Stage: The Rocky Horror Show – Teatro, Montecasino, Johannesburg
(until March 1)
REVIEW BY BILLY SUTER
IT’S astounding! Time continues to have no effect on the wide appeal of the saucy, sci-fi send-up that is that cult of all cult shows, Richard O’Brien’s giddy and glittery 1970s nod to aliens, cross-dressers, nerds, sexual shenanigans and rock ’n’ roll B-movies.
First staged in a 63-seater London theatre in 1973, O’Brien’s screwball scramble of ham and high-camp – “an alternative pantomime,” as he has called it – has gone from being a minor fringe event to one of the most popular stage musicals in the world, while the 1975 film version of the musical comedy continually rakes in fans.
For its current South African tour, presented by Pieter Toerien and Howard Panter, the production has a crisp new vibe and a fun new set which sees the stage dominated by an unspooling reel of film, above which perches the five-member band led by music director and keyboardist Bryan Schimmel.
A replica of the recent London revival and globally touring version of the show, the production boasts a truly stellar cast with the bonus of Welsh-born performer Kristian Lavercombe in the role of Riff Riff. He has played that character, originated by O’Brien himself, in a record 1700-plus performances globally, including on London’s West End.
Small in stature but big in vocal power, Lavercombe is perfect as the enigmatic, bedraggled butler at “The Frankenstein Place”, the spooky home of mad scientist Frank N Furter.
He is played superbly by a towering, muscled Craig Urbani, offering the prequisite femininity of a sweet transvestite but also a refreshing, manly swagger as he sings some of the show’s best numbers, including Sweet Transvestite and the poignant Don’t Dream It and I’m Going Home.
Frank and his kinky, kooky entourage from a distant planet provide enormous fun. And, of course, it all starts one rainy night when two strangers, the nerdy and newly engaged Brad and Janet, knock on Frank’s door.
Assorted sins of the flesh, a floorshow of note, the birth of Frank’s perfect muscle-man creation (newly blond Jarryd Nurden) and a tap-dancing frenzy (an amusing, loopy, prolonged highlight of the show, performed by Stefania du Toit as the shrill-voiced Columbia) are among thrills that await Brad, Janet and the audience in a production that moves at a blistering pace and keeps a smile on the face throughout its two hours (including a 20-minute interval).

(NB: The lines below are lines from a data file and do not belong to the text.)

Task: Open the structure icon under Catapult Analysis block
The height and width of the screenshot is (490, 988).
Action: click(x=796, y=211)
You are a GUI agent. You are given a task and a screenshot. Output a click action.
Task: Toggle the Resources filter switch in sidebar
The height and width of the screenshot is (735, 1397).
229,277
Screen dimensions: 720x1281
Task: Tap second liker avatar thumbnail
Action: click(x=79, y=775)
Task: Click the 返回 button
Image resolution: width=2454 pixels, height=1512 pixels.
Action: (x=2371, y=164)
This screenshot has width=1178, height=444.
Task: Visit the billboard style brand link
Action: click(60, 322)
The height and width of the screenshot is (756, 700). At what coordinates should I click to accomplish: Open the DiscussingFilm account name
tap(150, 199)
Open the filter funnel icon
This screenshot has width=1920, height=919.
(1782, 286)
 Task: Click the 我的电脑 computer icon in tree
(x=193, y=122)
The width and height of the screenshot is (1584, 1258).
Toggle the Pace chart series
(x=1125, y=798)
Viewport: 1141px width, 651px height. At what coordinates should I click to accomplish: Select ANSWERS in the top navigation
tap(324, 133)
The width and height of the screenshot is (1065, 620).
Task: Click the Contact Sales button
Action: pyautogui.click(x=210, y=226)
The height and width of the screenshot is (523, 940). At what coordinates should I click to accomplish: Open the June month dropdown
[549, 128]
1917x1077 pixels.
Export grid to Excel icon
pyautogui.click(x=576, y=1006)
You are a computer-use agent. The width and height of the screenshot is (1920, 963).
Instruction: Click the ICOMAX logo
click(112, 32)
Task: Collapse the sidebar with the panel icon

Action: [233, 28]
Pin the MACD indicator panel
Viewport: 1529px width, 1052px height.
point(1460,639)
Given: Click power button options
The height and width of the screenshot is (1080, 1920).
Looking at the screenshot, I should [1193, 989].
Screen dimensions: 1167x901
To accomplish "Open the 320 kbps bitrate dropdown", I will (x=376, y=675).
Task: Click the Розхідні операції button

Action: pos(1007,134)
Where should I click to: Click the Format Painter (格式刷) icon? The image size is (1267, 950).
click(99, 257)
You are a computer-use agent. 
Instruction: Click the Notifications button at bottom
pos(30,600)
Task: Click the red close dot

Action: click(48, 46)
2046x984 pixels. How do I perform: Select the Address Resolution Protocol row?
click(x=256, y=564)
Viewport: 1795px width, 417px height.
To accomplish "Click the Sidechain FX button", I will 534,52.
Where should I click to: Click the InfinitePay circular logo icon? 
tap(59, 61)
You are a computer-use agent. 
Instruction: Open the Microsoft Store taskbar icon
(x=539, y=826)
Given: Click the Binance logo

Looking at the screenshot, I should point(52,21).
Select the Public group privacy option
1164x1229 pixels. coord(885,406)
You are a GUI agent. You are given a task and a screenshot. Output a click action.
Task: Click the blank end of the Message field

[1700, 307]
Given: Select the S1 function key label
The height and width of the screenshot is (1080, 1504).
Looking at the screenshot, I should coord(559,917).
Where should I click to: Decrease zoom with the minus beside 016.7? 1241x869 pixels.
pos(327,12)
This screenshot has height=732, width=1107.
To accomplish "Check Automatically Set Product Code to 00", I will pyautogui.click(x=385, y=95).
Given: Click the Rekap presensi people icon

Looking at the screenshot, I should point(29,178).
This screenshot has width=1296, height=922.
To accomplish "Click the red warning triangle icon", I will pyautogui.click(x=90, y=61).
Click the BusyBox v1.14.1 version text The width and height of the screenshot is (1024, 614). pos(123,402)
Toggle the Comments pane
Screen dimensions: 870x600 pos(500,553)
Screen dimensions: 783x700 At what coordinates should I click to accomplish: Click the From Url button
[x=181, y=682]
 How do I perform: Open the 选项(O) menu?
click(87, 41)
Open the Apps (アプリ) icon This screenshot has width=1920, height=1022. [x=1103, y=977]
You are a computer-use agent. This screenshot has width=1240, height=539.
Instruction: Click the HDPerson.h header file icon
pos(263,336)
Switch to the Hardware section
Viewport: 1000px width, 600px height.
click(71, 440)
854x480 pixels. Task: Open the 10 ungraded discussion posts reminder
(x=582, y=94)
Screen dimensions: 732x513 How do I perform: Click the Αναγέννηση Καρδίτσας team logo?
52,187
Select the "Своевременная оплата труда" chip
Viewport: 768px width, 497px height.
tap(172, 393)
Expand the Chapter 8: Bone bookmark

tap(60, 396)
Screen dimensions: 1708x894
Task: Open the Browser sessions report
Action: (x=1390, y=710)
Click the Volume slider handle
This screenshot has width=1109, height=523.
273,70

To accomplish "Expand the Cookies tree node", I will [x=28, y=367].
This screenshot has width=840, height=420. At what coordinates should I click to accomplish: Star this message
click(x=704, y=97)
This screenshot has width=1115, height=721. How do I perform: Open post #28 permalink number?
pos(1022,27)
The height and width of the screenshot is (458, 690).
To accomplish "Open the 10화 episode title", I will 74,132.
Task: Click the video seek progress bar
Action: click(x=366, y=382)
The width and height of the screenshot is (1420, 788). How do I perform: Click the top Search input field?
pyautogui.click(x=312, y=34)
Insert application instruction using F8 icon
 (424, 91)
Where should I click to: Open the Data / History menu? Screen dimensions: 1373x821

The show is packed with wonderful moments and fine performances, and I particularly loved Kate Normington, with grey hair and a plummy accent, as The Narrator, a role hitherto played by a male. She pops up often, spectacles in hand or dangling from her mouth, to comment and handle random shout-outs from the audience with some razor-sharp retorts. She also gets to present her fine singing voice and get in on some of the action in the show’s final moments.
Didintle Khunou is a charming and sweet Janet, blessed with the wonderful voice that saw her scoop last year’s Naledi Award for her moving Celie in The Color Purple; while Anthony Downing, who played Raoul in the Phantom of the Opera production that ran locally and in several other countries from 2011 to 2016, is also in great voice as a Ken Doll-like Brad.
Marlee van der Merwe oozes sex and sass as both Magenta and Usherette, and if Zak Hendrikz is perhaps not as robust as might have been expected of his rocker Eddie – Frank’s failed experiment stored in a freezer – he is a constant delight as wheelchair-bound Dr Scott.
Completing the cast are four hard-working Phantoms, including Jessica Sole, who recently starred in Private Lives and Camelot in Durban. Her ghoulish and energetic, Time Warp-dancing sidekicks are Sean John Louw (who did a fine job as the Rocky understudy the night I was in), Usisipho Nteyi and Robin Timm.
This Rocky Horror Show is one of the best staged to date in this country, and is certainly my favourite, alongside Matthew Wild’s Fugard Theatre production which starred Brendan van Rhyn and had an unbroken run of 444 performances in Cape Town and Johannesburg from 2013 to 2015.
The new production is at the large Teatro theatre at Johannesburg’s Montecasino until March 1, following a successful season in Cape Town. Sadly, a Durban season is not on the cards, but it is certainly worth a drive-up and stay-over in Gauteng.
Performances are Tuesday to Friday at 8pm, Saturday at 3pm and 8pm, and Sundays at 2pm and 6pm. Tickets range in price from R150 to R500 and booking is at Computicket.
Grab a boa, heels and some friends, and let madness take its toll!